There are so many reasons, but one is that its natural state is as a floodplain. Paving this bald eagle habitat over with asphalt, adding the stench of diesel engines, ballast discharges, and other harbor pollution, will be such an insult to the environment that Portland will deserve ridicule as a center of world-class "green" hypocrisy.
Somebody, please tell Eileen Brady that she needs to promise to kill this. The rest of the face cards running for mayor will gladly let the Port of Portland get away with it; maybe she'll stand up.
If you want to protect all the land outside the UGB you have to allow development within it. That's the grand bargain of our system here.
Also, if you're concerned about (lack of) jobs you have to allow industrial activity.

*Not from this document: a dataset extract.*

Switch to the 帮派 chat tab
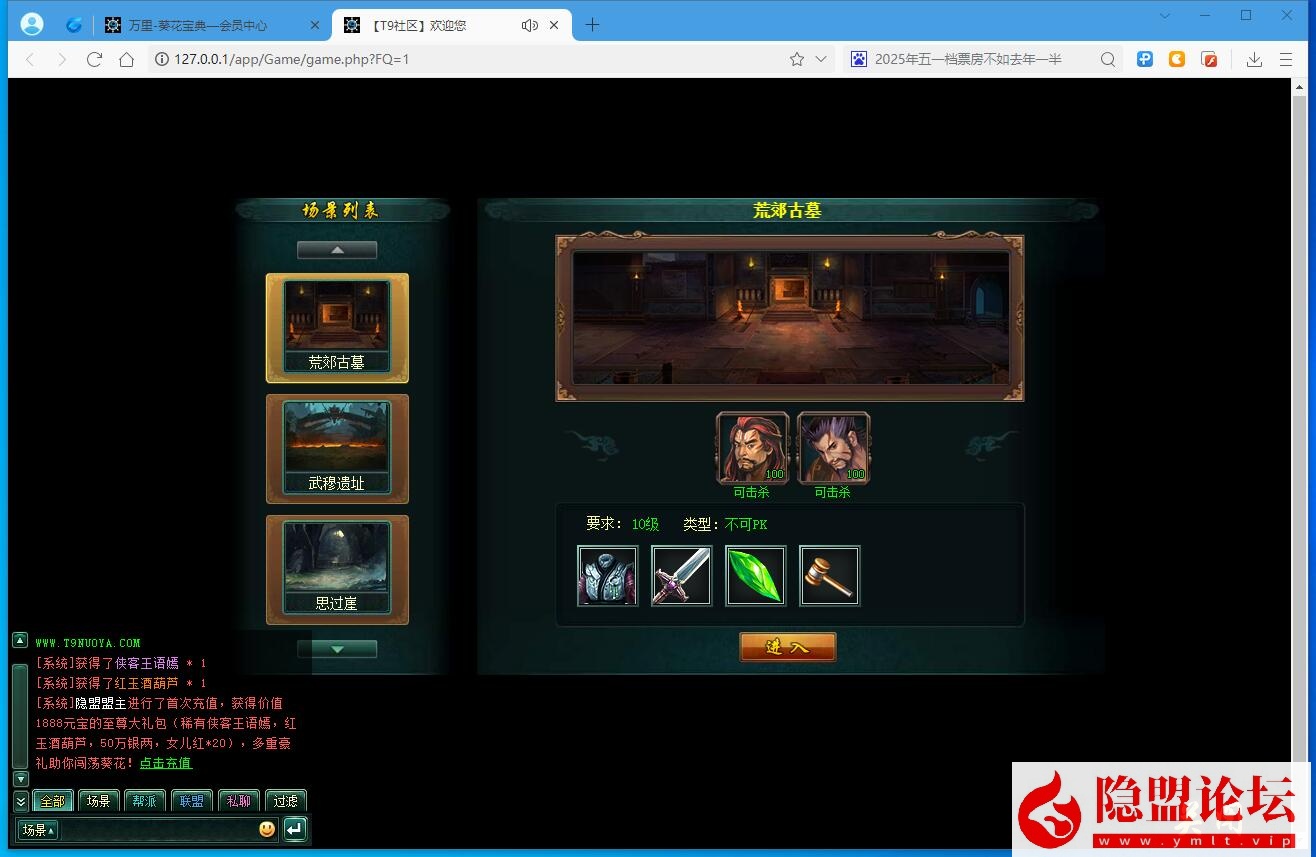1316x857 pixels. click(x=145, y=801)
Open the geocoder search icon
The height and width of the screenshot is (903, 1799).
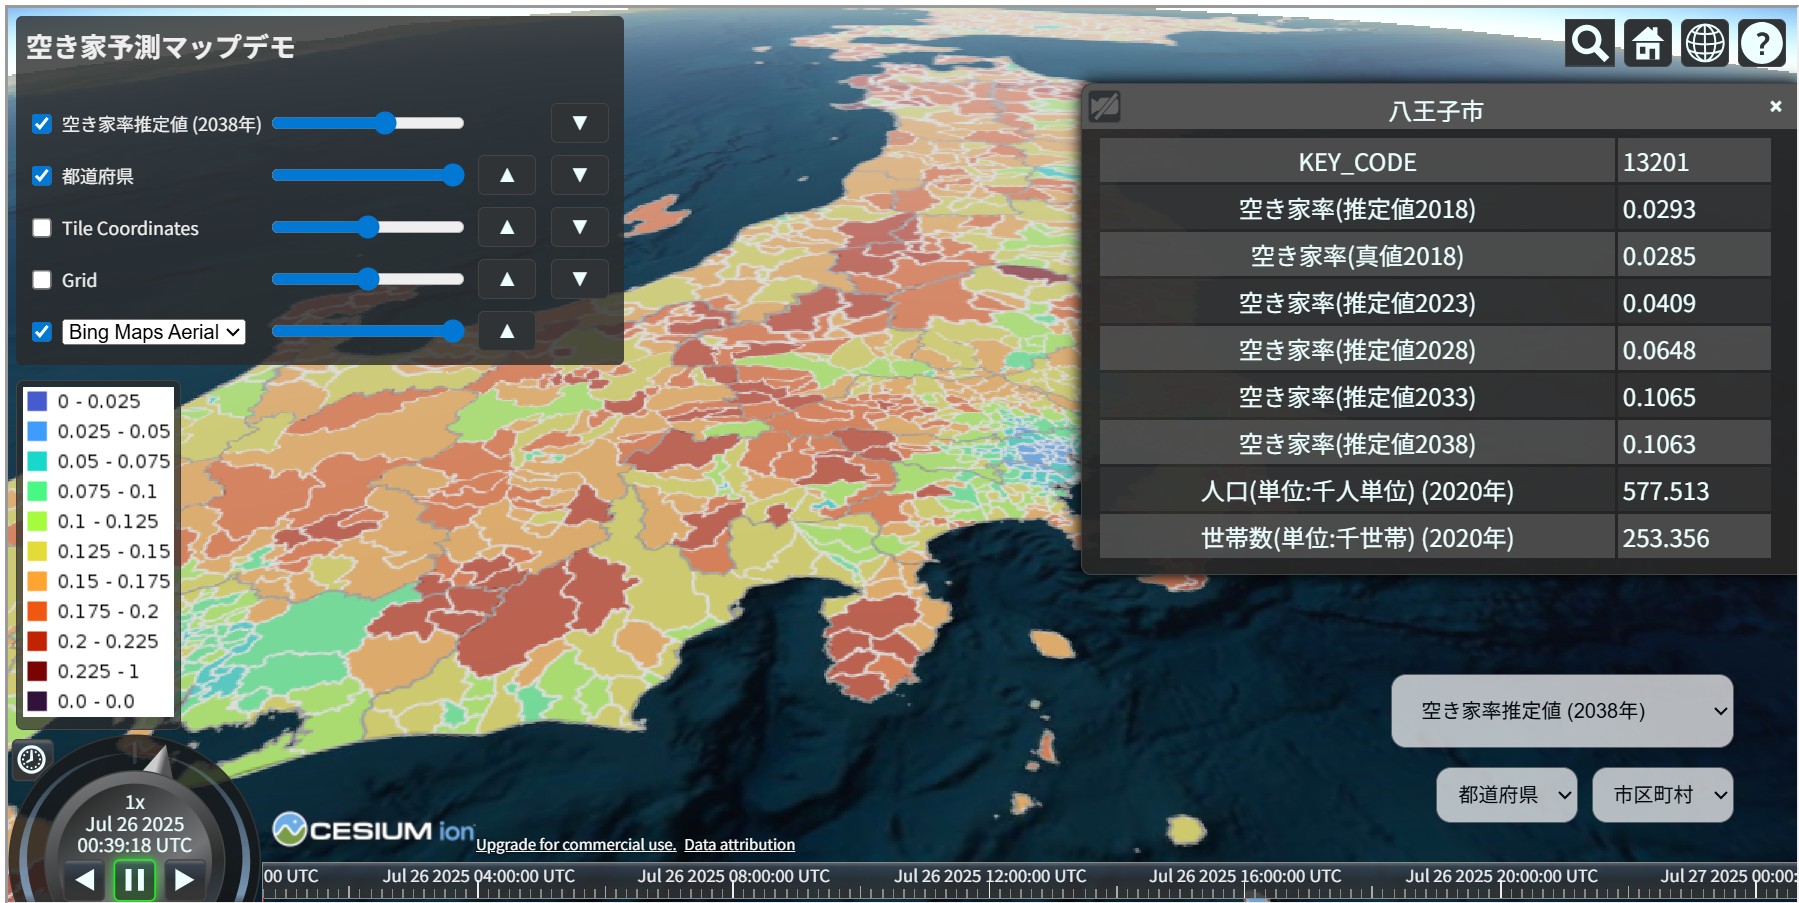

It's nice to imagine that the whole city can be employed making green products that run on rainbows, but the fact is that actual well-paying blue-collar jobs tend to happen in dirty warehouses and paved industrial yards. Real industries use natural resources, belch smoke on occassion, and need big trucks and ships to move things around. That's the harsh grown-up world that Portland eschews and then we wonder why our economy sucks.
Wow! Bald Eagle habitat. That makes it sound downright holy. Bald Eagles like to nest in tall trees along rivers. They are not an endangered species. Their preferred prey is carrion. They do look neat. Attacking industrial development because it may include pavement is not a strong argument in the real world. Is there really a significant environmental downside to this plan or just anti-industrial bias?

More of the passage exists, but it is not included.